### Dataset
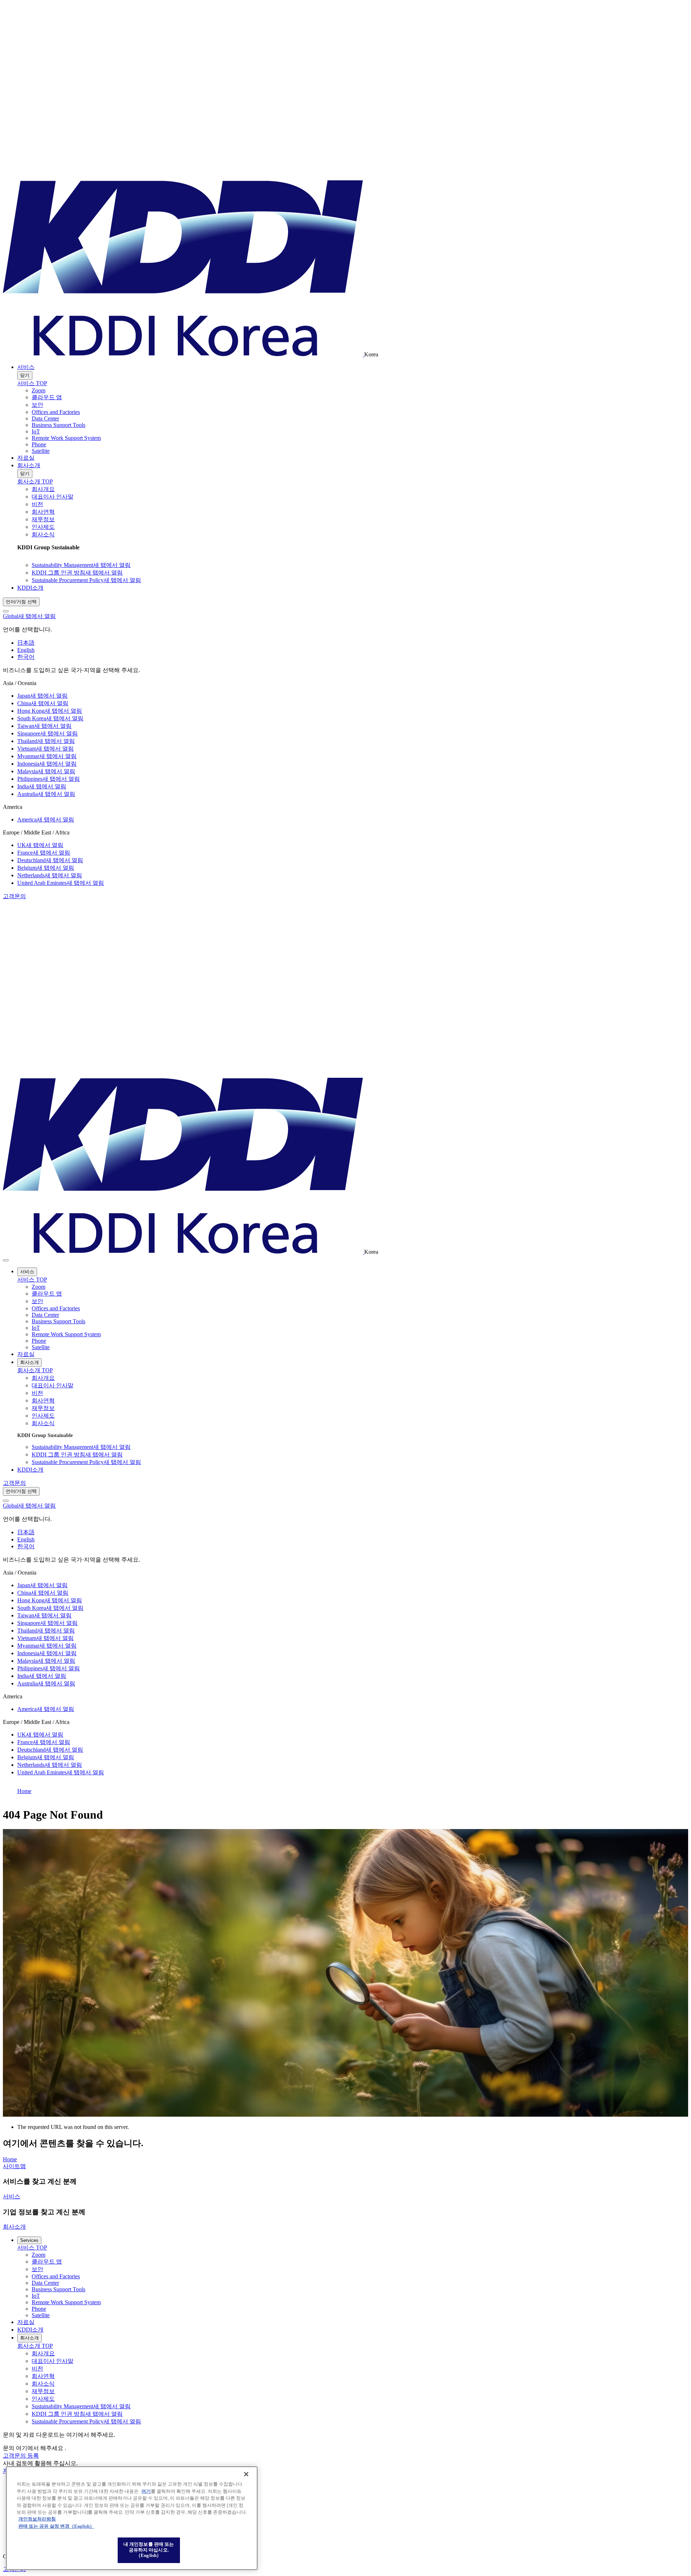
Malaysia (46, 771)
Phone (39, 444)
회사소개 (28, 465)
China (42, 703)
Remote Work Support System (66, 438)
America (45, 819)
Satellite (41, 451)
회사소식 (43, 534)
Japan (42, 696)
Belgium (45, 868)
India (41, 786)
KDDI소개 (30, 588)
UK (40, 845)
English (26, 650)
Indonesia (47, 764)
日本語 (26, 643)
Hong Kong (49, 711)
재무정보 (43, 519)
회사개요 (43, 489)
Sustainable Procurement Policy (86, 580)
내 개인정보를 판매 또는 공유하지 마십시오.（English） (148, 2549)
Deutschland (50, 860)
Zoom (38, 390)
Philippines (48, 779)
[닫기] (246, 2474)
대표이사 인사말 (52, 497)
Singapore (47, 733)
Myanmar (47, 756)
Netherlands (49, 875)
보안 (37, 405)
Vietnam (45, 749)
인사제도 (43, 527)
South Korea (50, 718)
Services (29, 2240)
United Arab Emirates (60, 883)
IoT (36, 431)
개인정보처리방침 (37, 2519)
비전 (37, 504)
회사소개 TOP (35, 481)
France (43, 853)
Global (29, 616)
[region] (132, 2518)
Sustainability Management (81, 565)
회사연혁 (43, 512)
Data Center (45, 418)
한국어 (26, 657)
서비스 (26, 367)
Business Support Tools (58, 425)
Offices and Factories (56, 412)
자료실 (26, 458)
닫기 (25, 375)
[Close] (6, 611)
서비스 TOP (32, 383)
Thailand (46, 741)
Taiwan (44, 726)
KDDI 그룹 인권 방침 (77, 572)
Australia (46, 794)
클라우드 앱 (47, 397)
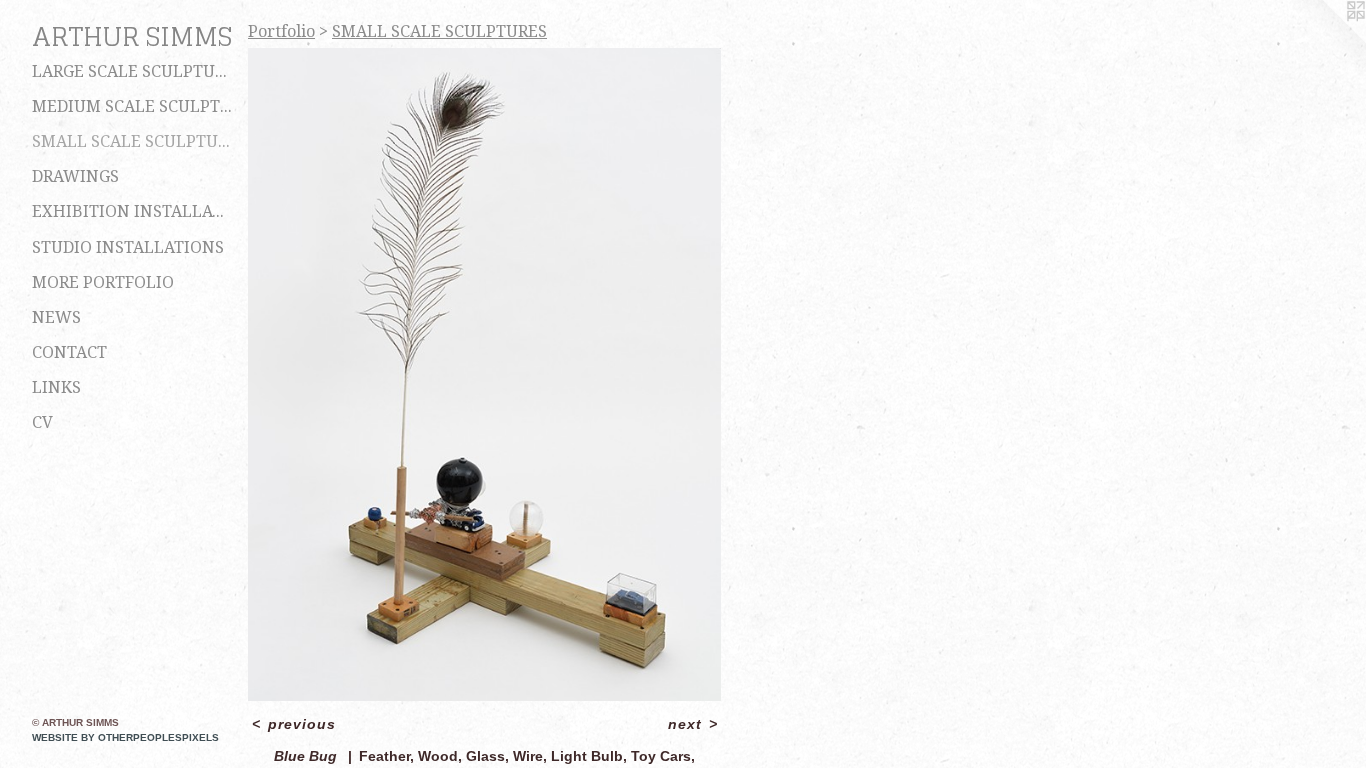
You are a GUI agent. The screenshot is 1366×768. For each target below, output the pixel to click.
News (56, 317)
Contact (69, 352)
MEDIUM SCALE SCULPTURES (132, 106)
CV (42, 422)
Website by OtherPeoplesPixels (125, 737)
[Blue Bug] (484, 374)
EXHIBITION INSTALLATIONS (132, 211)
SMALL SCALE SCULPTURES (132, 141)
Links (56, 387)
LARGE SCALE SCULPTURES (132, 71)
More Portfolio (103, 282)
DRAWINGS (75, 176)
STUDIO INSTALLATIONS (128, 247)
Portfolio (281, 31)
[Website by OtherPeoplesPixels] (1326, 40)
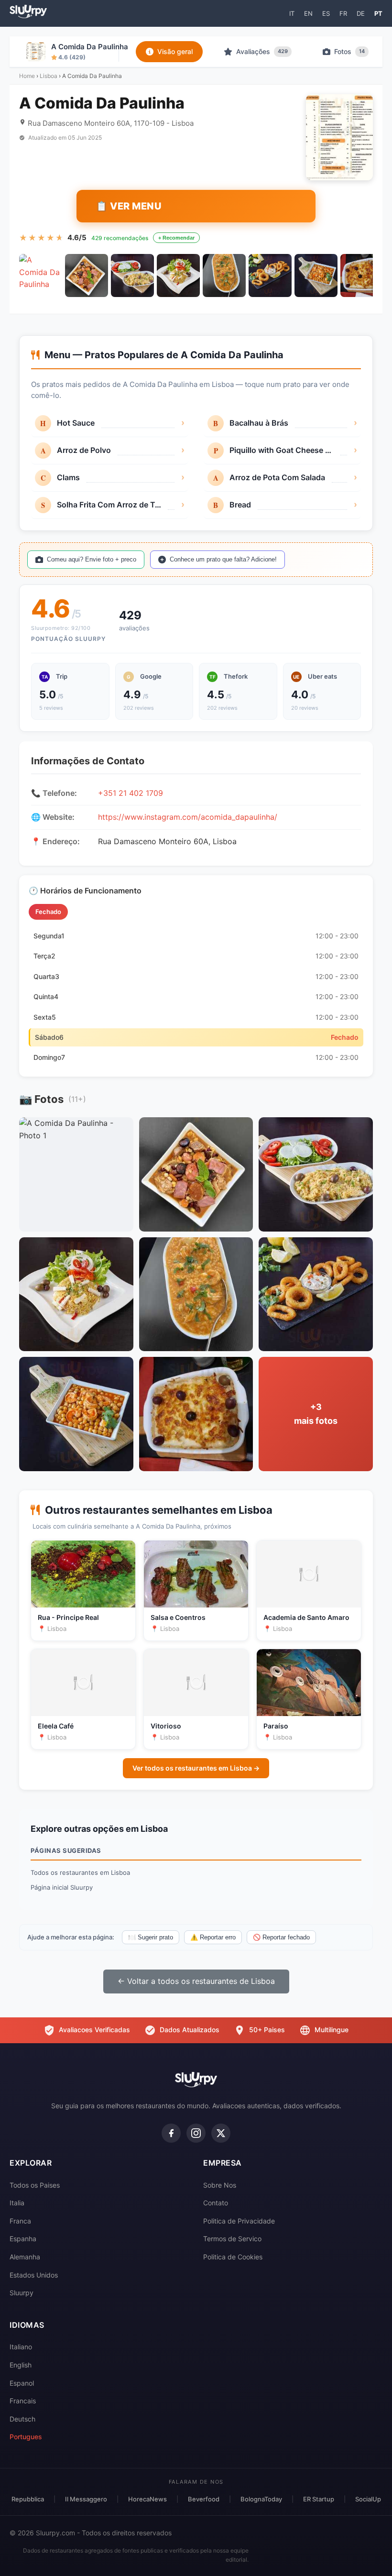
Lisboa (48, 75)
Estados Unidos (34, 2275)
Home (27, 75)
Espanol (22, 2383)
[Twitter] (220, 2133)
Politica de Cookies (232, 2257)
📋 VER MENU (129, 206)
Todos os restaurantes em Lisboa (80, 1872)
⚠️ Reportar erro (213, 1937)
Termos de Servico (232, 2239)
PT (378, 13)
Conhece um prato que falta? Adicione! (223, 559)
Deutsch (22, 2419)
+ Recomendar (176, 238)
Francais (23, 2401)
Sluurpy (21, 2293)
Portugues (26, 2437)
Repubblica (27, 2499)
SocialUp (368, 2499)
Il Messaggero (86, 2499)
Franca (20, 2221)
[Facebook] (171, 2133)
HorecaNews (147, 2499)
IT (291, 13)
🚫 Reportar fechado (281, 1937)
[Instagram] (196, 2133)
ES (326, 13)
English (21, 2365)
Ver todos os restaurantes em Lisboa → (196, 1768)
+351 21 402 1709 (130, 793)
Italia (17, 2203)
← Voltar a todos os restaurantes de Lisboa (196, 1981)
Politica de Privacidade (239, 2221)
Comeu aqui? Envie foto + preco (91, 559)
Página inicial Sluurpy (62, 1887)
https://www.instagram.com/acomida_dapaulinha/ (187, 817)
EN (308, 13)
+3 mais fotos (316, 1414)
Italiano (21, 2347)
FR (343, 13)
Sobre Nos (219, 2185)
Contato (215, 2203)
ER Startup (318, 2499)
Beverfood (203, 2499)
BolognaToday (261, 2499)
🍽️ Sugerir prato (150, 1937)
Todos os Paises (35, 2185)
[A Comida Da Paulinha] (40, 275)
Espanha (23, 2239)
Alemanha (25, 2257)
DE (361, 13)
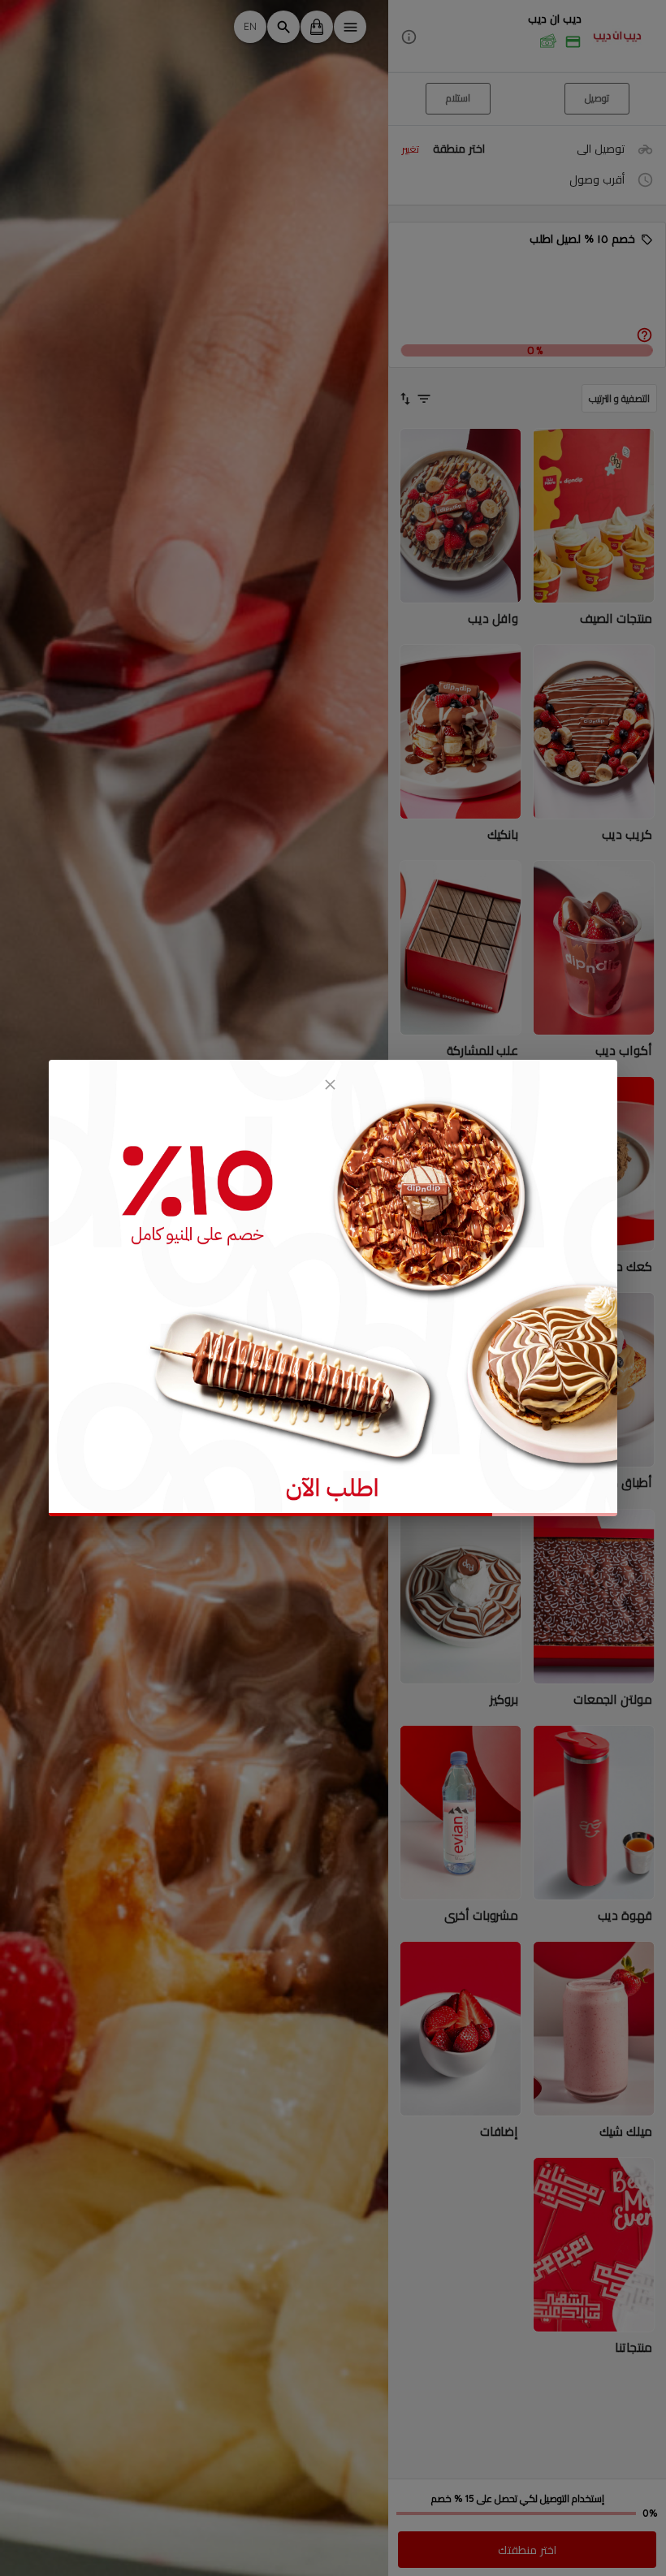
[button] (527, 36)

### Your task
Write out exactly the lines above between the line with "Singapore (47, 733)" and the line with "Sustainability Management (81, 565)", inclusive, and nothing beyond them.

### Task result
Singapore (47, 733)
Myanmar (47, 756)
Netherlands (49, 875)
보안 (37, 405)
Vietnam (45, 749)
인사제도 (43, 527)
South Korea (50, 718)
Services (29, 2240)
United Arab Emirates (60, 883)
IoT (36, 431)
개인정보처리방침 (37, 2519)
비전 (37, 504)
회사소개 TOP (35, 481)
France (43, 853)
Global (29, 616)
[region] (132, 2518)
Sustainability Management (81, 565)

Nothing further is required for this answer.